INPUT ROWS:
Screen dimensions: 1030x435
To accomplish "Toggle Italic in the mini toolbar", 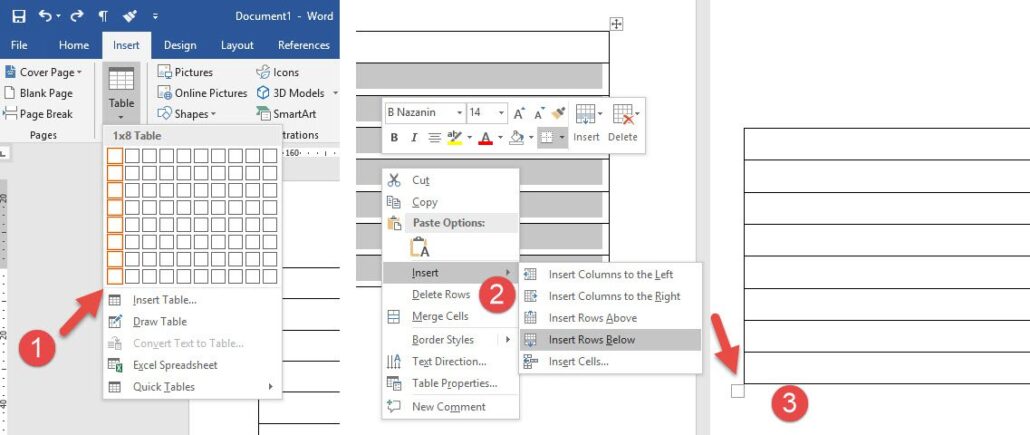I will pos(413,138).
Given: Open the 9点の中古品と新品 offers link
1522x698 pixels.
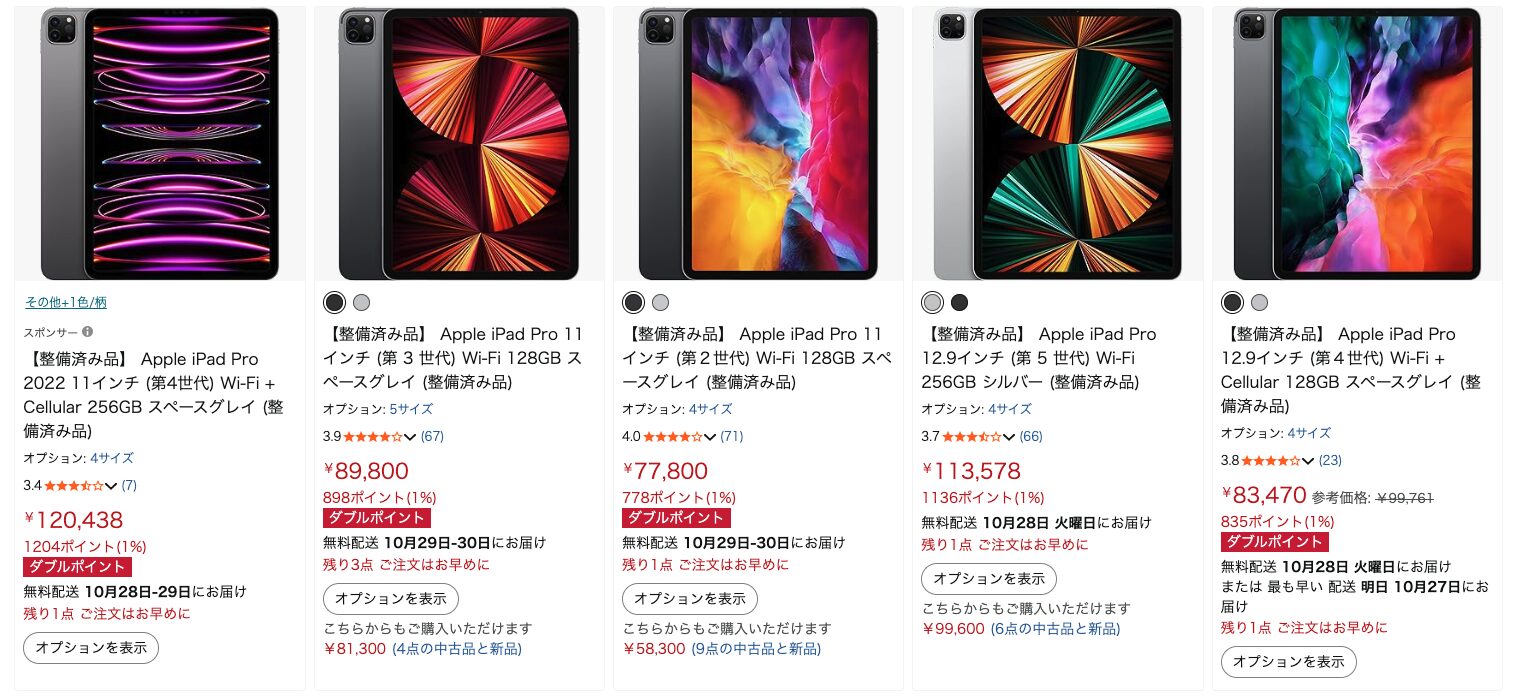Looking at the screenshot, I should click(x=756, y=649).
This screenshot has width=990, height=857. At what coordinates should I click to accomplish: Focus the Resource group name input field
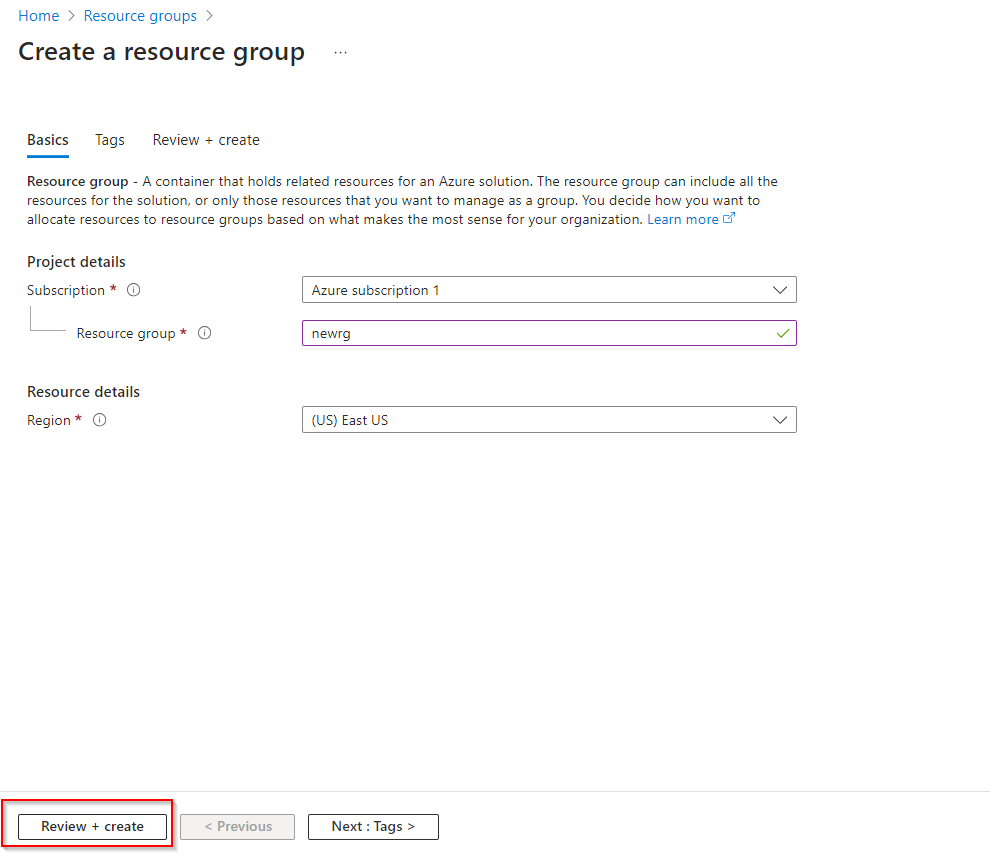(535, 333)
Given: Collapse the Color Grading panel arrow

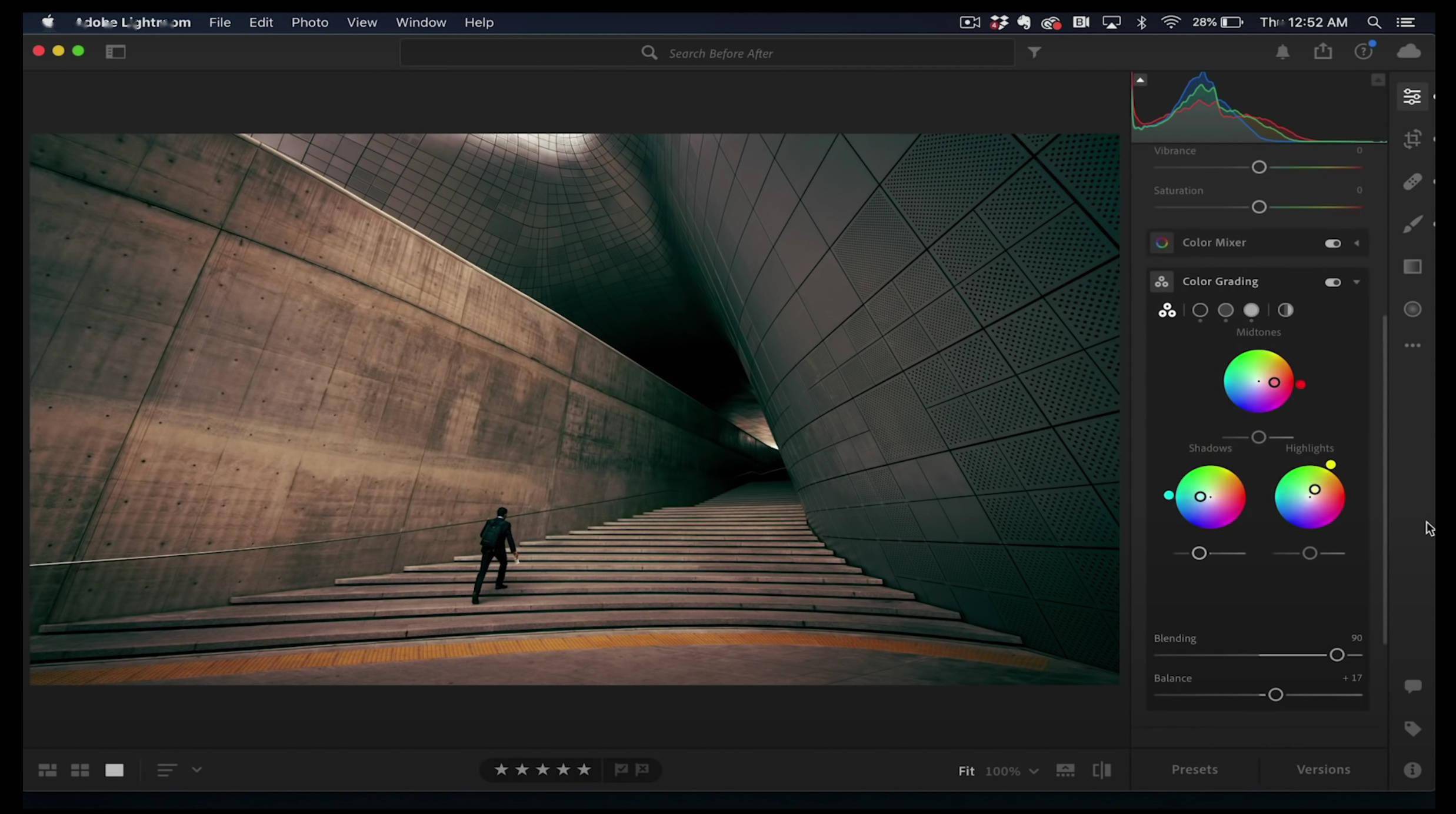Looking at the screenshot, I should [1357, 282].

* * *

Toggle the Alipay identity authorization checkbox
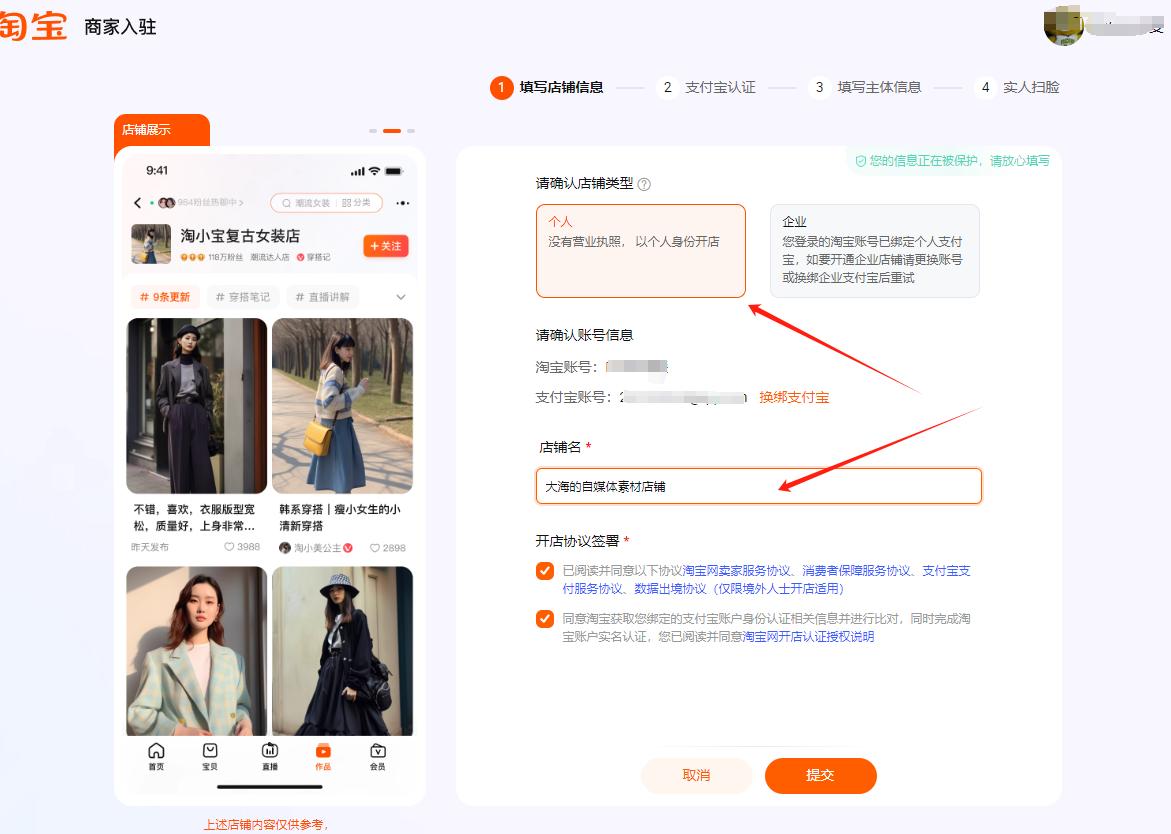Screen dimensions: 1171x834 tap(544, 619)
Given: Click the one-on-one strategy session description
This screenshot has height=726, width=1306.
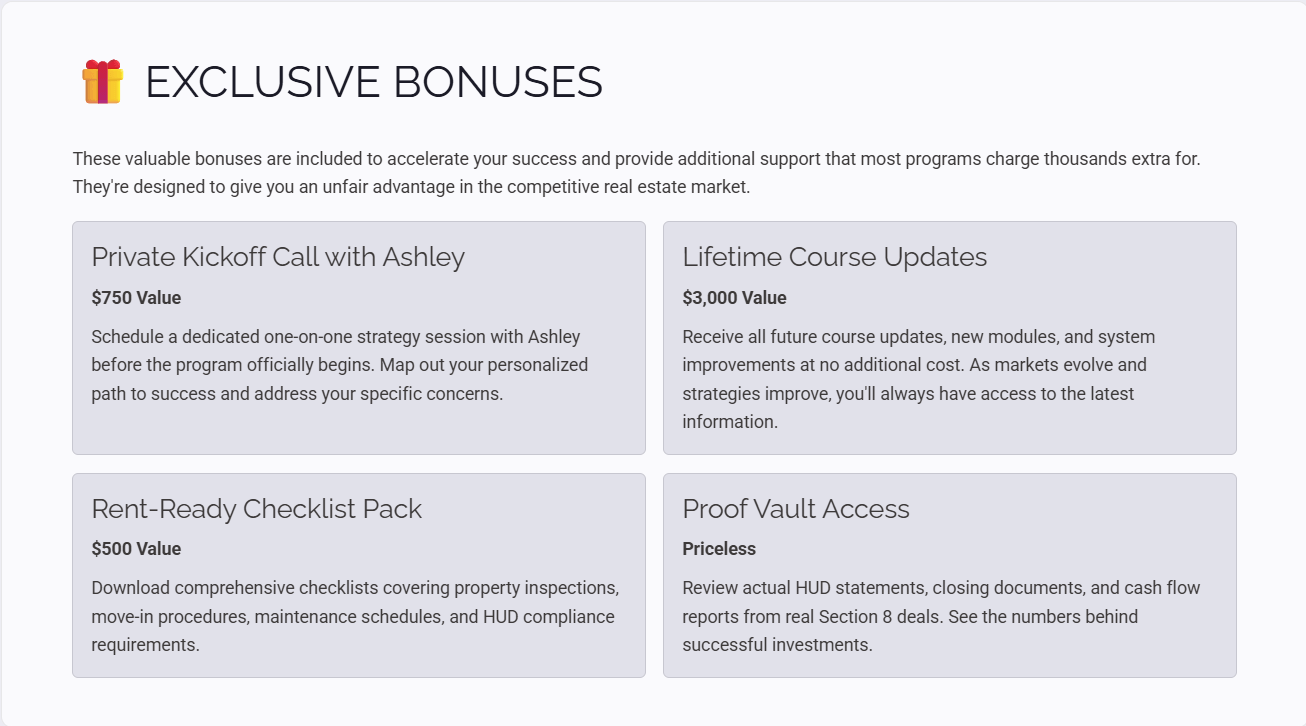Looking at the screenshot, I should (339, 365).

* * *

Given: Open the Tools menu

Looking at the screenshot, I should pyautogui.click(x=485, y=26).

PROBLEM DETAILS:
Write out the records from the line containing "Given: Click the" through the line containing "Looking at the screenshot, I should (339, 365).", copying each line exactly and omitting the pictures.

TASK ANSWER:
Given: Click the one-on-one strategy session description
This screenshot has height=726, width=1306.
Looking at the screenshot, I should (339, 365).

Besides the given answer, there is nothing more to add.